Proof Help

[kaebun]

can someone show me how to get from sin3x to 3sinx(cosx)^2-3x-sinx
my teacher was like "you have done this enough that you can skip all the steps in between" and im preety sure ive never seen this before or at least understood how to do this. I know you can make sin3x= sin(2x+x)= sin2xcosx+cos2xsinx
but im not sure how that gets you to 3sinx(cosx)^2-3x-sinx or if thats even the right way to go :? [/tex]

 

[pka]

There is absolutely no way to go from \(\displaystyle \L
\sin (3x)\) to a function that contains \(\displaystyle \L
- 3x\) as a term.

Please review your post. As written it is not true!

 

[kaebun]

well thats whats was writen on the board :O ahhhh!

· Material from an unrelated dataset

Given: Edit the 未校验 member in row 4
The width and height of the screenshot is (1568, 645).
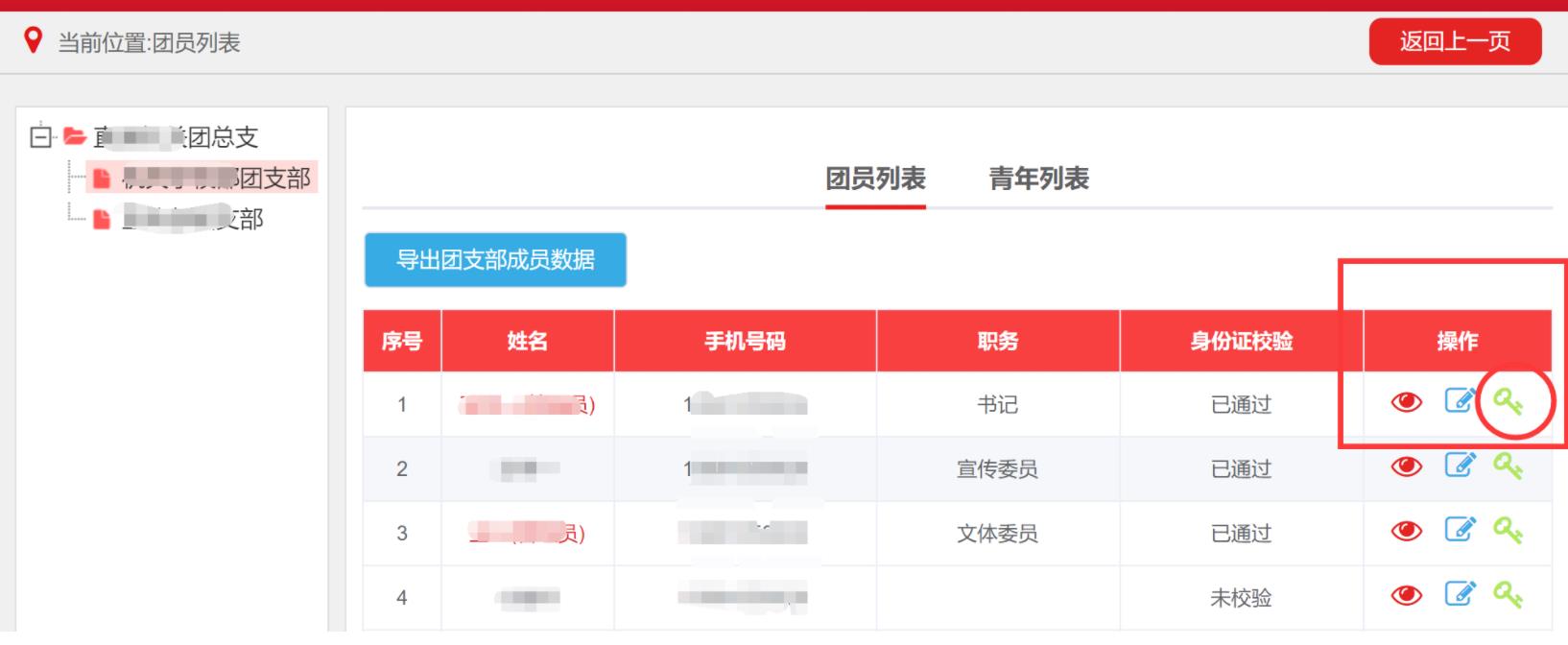Looking at the screenshot, I should (1459, 595).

maybe you could show me how to solve sin3x=sinx

 

[pka]

One can show that \(\displaystyle \L
\sin (3x) = 4\sin (x)\cos ^2 (x) - \sin (x).\)

\(\displaystyle \L
\begin{array}{l}
\\
4\sin (x)\cos ^2 (x) - \sin (x) = \sin (x)\quad \Rightarrow \quad \sin (x) = 0\quad \& \quad \cos ^2 (x) = \frac{1}{2}. \\
\end{array}\)

 

[kaebun]

how do you get the first step?

One can show that \(\displaystyle \L
\sin (3x) = 4\sin (x)\cos ^2 (x) - \sin (x).\)

 

[pka]

\(\displaystyle \L
\sin (3x) = \sin (2x + x) = \sin (2x)\cos (x) + \cos (2x)\sin (x)\).

 

[kaebun]

i got that far but then what?

 

[TchrQbic]

i got that far but then what?

Now redefine sin(2x) and cos(2x) using the same sum of two angles identities and replace them, then simplify.